Take a look at the people in your next staff meeting, company presentation, conference etc. Notice the pre-dominance of distracted, disinterested looks, sullen or timid faces, folded arms, and of course people physically slouching and leaning back.
Interesting that these are the same bright and alive faces, that jump and wine for two full days at Carnival.
A person’s posture, how they hold themselves in any given situation is a good predictor of how well they will cope with that situation. Olympic athletes demonstrate this all of the time, whether it be in the martial arts, swimming or track and field. At the start of a race, if your posture is not in an appropriate position to respond when the gun fires you will lose.
So goes it with life. Posture determines the quality of your life. Lean forward and you are in a position to engage, and create. Leaning back may seem comfortable, but it removes your capacity to cope and adapt to change.
When you choose to lean back you are literally side-lined by life. Typically, persons who lean back don’t even recognise that they are doing it and that leaning back is their choice so they blame their circumstance on others and life itself.
The only time many (or is it most) of us lean forward is at Carnival time.
The consequence of a lean back posture is that people don’t step up to help. They don’t take responsibility because they don’t think they can make a difference or they fear being blamed. And this fear of being blamed feeds this next aspect of our culture.
Keep your lash: Kids learn that submission to any perceived attack is a sign of weakness and that the appropriate response is to retaliate immediately and in kind with “Keep yuh lash.” (For non-Trinis “keep yuh lash” is often literally what children say — or used to say when I was growing up — when an aggressor’s blow is returned. It’s our way of saying you shouldn’t have hit me in the first place, so here you get it back). Not a bad anti-bully tactic except that somehow it gets extended to criticism. We take even the mildest form of criticism as a personal attack and respond to it as such, regardless of the criticism’s merit.
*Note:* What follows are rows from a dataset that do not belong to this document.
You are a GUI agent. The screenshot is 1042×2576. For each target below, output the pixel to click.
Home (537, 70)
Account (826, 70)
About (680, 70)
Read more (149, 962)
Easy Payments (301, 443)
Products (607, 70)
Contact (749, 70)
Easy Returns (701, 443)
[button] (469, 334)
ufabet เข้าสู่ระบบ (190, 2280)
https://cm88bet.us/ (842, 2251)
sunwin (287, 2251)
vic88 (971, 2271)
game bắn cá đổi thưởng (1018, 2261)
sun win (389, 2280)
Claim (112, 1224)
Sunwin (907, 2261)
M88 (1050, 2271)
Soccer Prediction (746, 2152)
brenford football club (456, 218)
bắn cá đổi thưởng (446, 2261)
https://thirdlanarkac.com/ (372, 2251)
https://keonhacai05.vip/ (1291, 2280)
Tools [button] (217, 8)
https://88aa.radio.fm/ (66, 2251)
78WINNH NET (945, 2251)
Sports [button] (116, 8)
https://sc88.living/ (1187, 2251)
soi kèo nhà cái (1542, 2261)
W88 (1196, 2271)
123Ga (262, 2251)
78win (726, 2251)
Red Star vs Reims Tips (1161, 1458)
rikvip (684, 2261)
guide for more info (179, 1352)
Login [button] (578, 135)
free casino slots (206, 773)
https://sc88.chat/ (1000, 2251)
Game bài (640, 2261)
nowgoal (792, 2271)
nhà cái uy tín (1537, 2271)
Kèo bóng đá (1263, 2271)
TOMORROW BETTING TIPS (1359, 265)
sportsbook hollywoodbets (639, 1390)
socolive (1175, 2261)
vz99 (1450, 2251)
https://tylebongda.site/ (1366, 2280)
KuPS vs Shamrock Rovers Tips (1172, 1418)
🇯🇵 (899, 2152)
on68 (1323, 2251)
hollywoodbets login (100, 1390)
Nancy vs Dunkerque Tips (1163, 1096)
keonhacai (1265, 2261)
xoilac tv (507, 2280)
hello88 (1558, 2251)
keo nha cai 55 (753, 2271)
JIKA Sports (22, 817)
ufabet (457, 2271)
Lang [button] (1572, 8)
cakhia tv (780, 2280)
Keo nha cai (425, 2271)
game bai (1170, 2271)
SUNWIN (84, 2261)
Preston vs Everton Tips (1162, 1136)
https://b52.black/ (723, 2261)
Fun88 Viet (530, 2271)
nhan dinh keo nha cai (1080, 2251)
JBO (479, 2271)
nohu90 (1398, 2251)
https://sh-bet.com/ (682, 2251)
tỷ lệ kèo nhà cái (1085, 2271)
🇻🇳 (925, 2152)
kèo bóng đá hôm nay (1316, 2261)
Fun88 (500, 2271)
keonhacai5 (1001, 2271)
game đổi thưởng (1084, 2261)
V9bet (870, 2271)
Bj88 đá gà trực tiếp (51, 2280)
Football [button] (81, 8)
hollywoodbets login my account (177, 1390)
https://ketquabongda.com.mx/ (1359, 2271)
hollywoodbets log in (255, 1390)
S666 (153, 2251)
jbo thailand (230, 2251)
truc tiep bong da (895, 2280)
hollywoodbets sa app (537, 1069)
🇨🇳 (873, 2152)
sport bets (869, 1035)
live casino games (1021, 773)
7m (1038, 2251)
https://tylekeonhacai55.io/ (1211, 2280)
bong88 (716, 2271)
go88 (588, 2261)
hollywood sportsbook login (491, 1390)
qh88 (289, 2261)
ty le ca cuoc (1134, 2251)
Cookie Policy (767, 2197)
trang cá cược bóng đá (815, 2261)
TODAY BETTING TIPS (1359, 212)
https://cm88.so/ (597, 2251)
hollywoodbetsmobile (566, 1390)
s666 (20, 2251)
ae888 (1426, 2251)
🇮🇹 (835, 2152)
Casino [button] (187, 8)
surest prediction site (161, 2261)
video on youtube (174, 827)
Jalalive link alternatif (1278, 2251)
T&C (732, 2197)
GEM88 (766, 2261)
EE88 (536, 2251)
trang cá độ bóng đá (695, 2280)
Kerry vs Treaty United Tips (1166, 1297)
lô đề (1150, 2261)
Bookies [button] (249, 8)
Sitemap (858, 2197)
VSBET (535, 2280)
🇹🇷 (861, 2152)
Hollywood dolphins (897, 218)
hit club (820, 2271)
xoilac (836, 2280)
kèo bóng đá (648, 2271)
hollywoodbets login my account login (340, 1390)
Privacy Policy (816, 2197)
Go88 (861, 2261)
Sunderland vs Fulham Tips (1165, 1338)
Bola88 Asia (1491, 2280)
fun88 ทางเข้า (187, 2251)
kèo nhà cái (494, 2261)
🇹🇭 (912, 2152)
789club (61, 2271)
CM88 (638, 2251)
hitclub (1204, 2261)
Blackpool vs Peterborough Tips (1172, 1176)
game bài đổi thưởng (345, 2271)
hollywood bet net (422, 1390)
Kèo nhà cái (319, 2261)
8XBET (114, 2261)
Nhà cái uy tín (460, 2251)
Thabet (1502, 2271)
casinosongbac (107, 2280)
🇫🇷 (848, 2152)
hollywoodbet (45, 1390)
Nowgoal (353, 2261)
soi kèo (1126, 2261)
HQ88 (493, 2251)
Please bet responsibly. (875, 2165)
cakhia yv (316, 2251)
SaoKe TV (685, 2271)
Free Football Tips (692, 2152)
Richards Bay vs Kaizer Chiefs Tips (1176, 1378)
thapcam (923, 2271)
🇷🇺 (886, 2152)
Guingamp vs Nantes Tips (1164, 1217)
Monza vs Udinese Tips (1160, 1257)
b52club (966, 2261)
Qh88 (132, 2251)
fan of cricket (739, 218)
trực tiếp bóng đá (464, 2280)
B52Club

Indeed, this is why the “keep your lash” culture persists: because we don’t teach our young people how to take and give constructive criticism.
Children see adults practise “keep your lash” — versus turn the other cheek — in conversation and public discourse. One minister, board member, trade union leader makes a statement about a particular issue and the most critical statement about another person is taken out of context and placed in the newspaper headlines. The next day, the “keep your lash” response of the “attacked” person is placed in the headlines. The apology DEMAND soon follows. Jeeez! We’re like children in a schoolyard.
Trinis don’t practise constructive criticism. We don’t know how. As a people we would prefer not to criticise, and when received we tend to take it personally and we react with an aggressive (or passive aggressive) “keep yuh lash” response.
We have created a nation of overly sensitive little princes and princesses who are beyond reproach, who perceive any criticism, feedback, or correction as an attack on their personal identity and respond with “keep yuh lash.” Increasingly with violence.
The consequence of a “keep your lash” culture, is that it imposes a needless, unaffordable premium on our individual and collective growth, and we spend our days navigating a multitude of unnecessary teacup tempests, instead of discussing solutions and genuinely negotiating shared costs.
We focus our efforts on trying to punish and humiliate real and imagined aggressors instead of on affecting behaviour and the outcomes we say we care about.
This robs us of human potential by making people afraid to engage fully, or even engage at all, because they would rather do nothing than risk being criticised or blamed. It reinforces a lean-back culture.
As always, education is the best place to begin injecting the antidote. It’s great that we begin to give our young people lessons in character, morality and manners, but I hope we’re not teaching kids to parrot “Good morning” and “Beg pardon” in response to sunrise and cut-eye respectively. That will only a superficial difference make.
In addition to designing and experimenting with effective ways to nurture our children’s natural sense of wonder, and to teach them to anticipate consequence and how/why to make choices that benefit not only themselves; we would be wise to solicit help to teach our children that it’s more interesting to try to change behaviour than to punish offenders; more rewarding personally, professionally and societally. We would be very wise to teach our very young people how and why to give and take criticism constructively; how not to take any of it personally, and to seek criticism as a guiding force in their growth and development. I speculate that if we were successful at educating our children in this way, that they would grow up leaning forward into their work and careers the way that we now do for carnival.
And if we are successful in teaching our kids to lean forward into their work and careers as well as to seek and appreciate feedback — instead of reacting to every challenge and criticism with “keep yuh lash” — this country would become such a productive, enjoyable paradise that first-world countries might be discussing their 2020 plans to become like Trinidad and Tobago.